In the span of a single day, the town of Silverton is ravaged by an unprecedented onslaught of tornadoes. The entire town is at the mercy of the erratic and deadly cyclones, even as storm trackers predict the worst is yet to come. Most people seek shelter, while others run towards the vortex, testing how far a storm chaser will go for that once-in-a-lifetime shot.
With a cast consisting of no real star power, Into The Storm certainly won’t be the breakthrough film for any of them. The biggest names are seen in either supporting roles, or have already had their moment in the spotlight. Richard Armitage can be seen as Thorin Oakenshield in The Hobbit trilogy, and Jeremy Sumpter is the former child star who played the lead in 2003’s live action Peter Pan. Performances are over the top yet forgettable, and their characters are painfully unoriginal. The comic relief duo of amateur daredevils/full time rednecks Donk and Reevis (Kyle Davis and Jon Reep, respectively) do hit the mark frequently however, and if everyone else took a leaf out of their book and had a little more fun, the film would have benefited greatly from it. It also means that when a few of these disposables do inevitably meet their maker, it’s not something we care about.

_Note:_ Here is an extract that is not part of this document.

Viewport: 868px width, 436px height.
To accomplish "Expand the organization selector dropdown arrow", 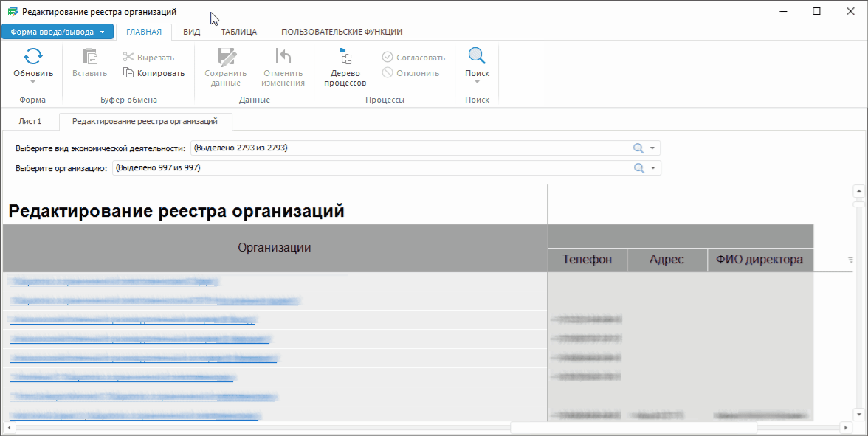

What really matters here though is how the tornadoes look. And thankfully, they’re mightily impressive. Director Steven Quale manages to keep the unpredictability of storm formation is high, while inflicting maximum damage and impact (both on the small town and on the viewer). The final ‘mega twister’ is genuinely frightening to witness take shape, and the destruction is awe-inspiring. Flying trucks, decimated buildings, even tornadoes infused with fire: it’s all here. And although seeing jumbo jets being blown around like balloons is jaw dropping, it’s a tad unbelievable that a town this size would have an airport with this many commercial airliners in it.
The decision to film with handheld and personal cameras vastly improves Into The Storm. It allows for far more creative shots and angles, both from those directly affected and the news helicopters documenting the disaster. With this method, it means the viewer can do exactly what the title suggests.
There’s a cheeky nod to the mother of all tornado movies, Twister, too but it’s a blink and you’ll miss it moment. Speaking of quick, the film clocks in at a lean 89 minutes, and it feels over before it’s really even begun, especially in the climactic finale. Fortunately, the majority of the content that makes up the hour and a half is hard to look away from, and it leaves an impression while not overstaying its welcome.
It’s all about expectation here; expecting a deep drama where love and loss dominate will obviously disappoint. But if it’s a relentless actioner with soulless characters you’re after, then step right Into The Storm.